→ TASKS TO CARRY OUT:
A. In the forum post about running compiled C# functions from VBA, what problem does the writer say XLLs present?
B. Extend the forum thread about calling compiled C# code from VBA, picking up right after its final sentence.

→ STUDY TEXT:
I am posting this to elaborate on what are the options to run some C# functions (compiled) from VBA.
I have tried so far XLW and Excel DNA. Both of these enable you to build an .xll which you can reference from your Excel session to use (Excel DNA is better and easier. It is still supported also, whereas XLW hasn’t seen any update since .net 3 and requires VS2008 or 2005 with certain templates to run).
In my understanding, XLLs present a problem as they can’t be integrated into a spreadsheet and need to be separately loaded.
- Is there anyway to embed C# compiled code into a spreadsheet rather than Excel session to have VBA add ins working “standalone”/”out of the box”?
- Is it possible to load XLLs at runtime from VBA otherwise ? Are they any potential risks when doing so ?
- Any tips with regard to C#/VBA interop worth mentioning ?
Thank you !
One solution I’ve used in the past is to develop a VSTO 2005 .xls Document, convert it to an .xla, and use a technique similar to that described in this blog post from Paul Stubbs to get a reference to the COMVisible .NET code from VBA.

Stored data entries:
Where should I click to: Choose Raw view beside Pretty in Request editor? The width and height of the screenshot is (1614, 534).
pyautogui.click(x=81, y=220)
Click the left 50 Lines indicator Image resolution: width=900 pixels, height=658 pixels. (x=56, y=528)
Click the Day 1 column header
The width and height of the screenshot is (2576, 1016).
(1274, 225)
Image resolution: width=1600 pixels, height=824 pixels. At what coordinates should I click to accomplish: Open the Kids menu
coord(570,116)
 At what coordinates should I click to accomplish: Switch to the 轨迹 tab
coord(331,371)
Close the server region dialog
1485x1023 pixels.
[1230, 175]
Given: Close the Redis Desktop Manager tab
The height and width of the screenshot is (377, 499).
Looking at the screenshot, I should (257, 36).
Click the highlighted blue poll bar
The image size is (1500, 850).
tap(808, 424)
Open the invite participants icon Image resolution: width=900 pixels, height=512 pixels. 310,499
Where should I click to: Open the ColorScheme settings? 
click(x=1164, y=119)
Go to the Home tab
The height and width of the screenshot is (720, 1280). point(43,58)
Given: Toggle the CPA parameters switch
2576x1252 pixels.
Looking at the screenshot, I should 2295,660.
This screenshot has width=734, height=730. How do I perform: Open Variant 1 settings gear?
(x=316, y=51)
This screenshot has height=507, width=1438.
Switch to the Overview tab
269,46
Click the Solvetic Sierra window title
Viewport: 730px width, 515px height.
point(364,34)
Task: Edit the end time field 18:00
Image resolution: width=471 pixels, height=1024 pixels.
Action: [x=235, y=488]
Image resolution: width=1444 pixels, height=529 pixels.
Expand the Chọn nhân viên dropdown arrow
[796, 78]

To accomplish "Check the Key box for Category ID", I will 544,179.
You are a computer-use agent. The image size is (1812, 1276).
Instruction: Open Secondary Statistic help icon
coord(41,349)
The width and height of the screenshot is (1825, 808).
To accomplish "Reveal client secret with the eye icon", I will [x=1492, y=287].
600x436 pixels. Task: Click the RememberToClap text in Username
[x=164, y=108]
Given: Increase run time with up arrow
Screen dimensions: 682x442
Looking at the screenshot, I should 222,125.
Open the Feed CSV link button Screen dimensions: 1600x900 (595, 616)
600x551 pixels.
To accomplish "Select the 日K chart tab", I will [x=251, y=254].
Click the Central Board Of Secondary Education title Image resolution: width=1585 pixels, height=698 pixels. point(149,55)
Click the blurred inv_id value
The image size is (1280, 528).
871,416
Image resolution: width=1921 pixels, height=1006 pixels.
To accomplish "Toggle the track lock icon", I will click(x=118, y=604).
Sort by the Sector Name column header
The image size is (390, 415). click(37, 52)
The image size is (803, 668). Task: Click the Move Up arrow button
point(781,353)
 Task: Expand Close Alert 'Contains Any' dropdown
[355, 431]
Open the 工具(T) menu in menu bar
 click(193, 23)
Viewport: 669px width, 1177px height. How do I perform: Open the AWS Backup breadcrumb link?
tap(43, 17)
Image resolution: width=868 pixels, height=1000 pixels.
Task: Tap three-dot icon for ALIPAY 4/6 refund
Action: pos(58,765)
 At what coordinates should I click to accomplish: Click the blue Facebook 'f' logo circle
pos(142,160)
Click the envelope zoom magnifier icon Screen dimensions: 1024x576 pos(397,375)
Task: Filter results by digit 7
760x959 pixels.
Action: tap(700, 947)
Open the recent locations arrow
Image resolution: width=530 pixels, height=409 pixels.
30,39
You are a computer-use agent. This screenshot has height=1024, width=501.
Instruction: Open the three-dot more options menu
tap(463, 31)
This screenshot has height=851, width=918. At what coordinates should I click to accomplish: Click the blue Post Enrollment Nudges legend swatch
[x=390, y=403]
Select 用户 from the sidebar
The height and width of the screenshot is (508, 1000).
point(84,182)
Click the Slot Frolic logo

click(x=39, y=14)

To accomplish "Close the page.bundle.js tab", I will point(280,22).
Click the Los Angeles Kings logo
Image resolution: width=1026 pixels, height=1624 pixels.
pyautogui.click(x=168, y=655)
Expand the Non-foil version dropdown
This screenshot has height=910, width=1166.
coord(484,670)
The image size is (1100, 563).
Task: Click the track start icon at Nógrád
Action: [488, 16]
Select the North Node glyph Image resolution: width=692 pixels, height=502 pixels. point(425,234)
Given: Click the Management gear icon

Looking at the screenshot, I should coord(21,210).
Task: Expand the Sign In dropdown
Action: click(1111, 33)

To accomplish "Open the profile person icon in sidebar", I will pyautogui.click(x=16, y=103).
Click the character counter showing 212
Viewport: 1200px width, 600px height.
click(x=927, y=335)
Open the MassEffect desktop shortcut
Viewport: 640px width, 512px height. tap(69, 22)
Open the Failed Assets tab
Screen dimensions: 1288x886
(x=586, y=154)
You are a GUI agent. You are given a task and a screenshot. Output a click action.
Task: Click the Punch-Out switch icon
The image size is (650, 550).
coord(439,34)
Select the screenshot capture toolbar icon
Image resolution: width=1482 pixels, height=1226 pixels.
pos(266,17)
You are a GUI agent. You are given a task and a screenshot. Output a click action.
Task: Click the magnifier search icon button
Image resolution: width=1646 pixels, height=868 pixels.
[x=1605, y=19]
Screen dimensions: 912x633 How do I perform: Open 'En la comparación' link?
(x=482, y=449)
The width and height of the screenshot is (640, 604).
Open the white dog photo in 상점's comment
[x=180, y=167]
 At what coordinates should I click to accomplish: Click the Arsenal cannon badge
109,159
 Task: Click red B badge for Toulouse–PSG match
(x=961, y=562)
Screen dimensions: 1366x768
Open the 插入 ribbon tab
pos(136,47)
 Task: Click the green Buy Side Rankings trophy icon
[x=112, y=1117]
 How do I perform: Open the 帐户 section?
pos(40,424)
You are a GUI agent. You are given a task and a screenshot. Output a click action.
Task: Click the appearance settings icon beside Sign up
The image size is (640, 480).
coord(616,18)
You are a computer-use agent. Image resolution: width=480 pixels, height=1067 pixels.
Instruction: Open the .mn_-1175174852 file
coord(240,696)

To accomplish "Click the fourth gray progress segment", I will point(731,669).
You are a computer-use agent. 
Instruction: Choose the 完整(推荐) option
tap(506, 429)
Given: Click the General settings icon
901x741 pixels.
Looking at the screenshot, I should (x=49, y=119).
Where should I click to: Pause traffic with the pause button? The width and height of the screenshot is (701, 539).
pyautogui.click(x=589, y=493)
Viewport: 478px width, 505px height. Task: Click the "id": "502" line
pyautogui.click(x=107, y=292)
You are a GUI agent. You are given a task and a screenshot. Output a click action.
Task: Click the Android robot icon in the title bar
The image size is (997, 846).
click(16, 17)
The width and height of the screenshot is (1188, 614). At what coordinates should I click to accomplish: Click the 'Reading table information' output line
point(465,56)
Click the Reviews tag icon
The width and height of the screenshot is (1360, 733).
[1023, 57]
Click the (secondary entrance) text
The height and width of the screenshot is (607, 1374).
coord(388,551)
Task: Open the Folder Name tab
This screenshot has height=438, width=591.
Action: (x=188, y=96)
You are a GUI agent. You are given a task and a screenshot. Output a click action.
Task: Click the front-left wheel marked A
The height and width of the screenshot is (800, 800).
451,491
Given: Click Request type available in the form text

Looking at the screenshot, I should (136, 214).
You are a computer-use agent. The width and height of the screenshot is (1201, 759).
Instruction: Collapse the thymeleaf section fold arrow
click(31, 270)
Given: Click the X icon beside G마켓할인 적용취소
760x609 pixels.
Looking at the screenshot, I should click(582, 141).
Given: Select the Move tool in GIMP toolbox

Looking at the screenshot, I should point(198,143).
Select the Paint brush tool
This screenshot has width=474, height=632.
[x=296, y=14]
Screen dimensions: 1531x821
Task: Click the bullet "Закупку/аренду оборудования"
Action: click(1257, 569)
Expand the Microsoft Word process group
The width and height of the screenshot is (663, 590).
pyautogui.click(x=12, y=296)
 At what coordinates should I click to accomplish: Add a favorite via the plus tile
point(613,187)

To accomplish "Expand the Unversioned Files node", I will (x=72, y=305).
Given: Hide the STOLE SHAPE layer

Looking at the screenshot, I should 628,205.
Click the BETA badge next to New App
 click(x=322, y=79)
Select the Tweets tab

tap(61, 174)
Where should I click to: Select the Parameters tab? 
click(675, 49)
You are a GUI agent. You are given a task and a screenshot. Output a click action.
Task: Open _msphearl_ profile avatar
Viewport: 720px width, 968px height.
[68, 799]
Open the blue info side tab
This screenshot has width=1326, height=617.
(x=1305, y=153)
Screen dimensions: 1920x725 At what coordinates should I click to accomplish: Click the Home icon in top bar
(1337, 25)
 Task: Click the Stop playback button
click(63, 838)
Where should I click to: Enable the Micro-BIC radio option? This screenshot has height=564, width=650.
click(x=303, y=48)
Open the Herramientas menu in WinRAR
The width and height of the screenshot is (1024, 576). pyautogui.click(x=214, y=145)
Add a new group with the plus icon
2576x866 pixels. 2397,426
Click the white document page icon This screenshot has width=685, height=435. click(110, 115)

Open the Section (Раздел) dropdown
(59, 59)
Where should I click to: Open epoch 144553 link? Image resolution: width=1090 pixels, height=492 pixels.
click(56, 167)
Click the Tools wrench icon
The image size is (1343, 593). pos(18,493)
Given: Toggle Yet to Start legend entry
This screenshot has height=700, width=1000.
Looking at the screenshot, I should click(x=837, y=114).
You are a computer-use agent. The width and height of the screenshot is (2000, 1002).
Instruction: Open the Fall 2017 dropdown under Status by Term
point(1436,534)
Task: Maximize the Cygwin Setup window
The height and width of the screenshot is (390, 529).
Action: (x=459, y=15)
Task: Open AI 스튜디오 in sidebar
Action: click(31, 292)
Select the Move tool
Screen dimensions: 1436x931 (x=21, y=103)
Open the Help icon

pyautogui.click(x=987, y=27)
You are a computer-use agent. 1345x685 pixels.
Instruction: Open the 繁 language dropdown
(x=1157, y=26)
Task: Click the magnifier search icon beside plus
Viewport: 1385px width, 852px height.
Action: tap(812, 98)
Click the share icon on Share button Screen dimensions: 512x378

→ RESPONSES FOR EACH TASK:
A. They can't be integrated into a spreadsheet and need to be loaded separately.

B.
My preferred solution is to:
Define the COM interfaces to be implemented in .NET in IDL, and build a type library from it.
Import this type library into a .NET project, and create concrete classes that implement the required interfaces.
Return a factory class instance to VBA using the technique described in the linked blog post. Once VBA has this factory class instance, it can use it to get at all of the API.
By defining the COM interfaces manually using IDL, your VBA code will only need to reference these, rather than referencing typelibs generated from COM-visible .NET assemblies, which avoids a lot of versioning issues.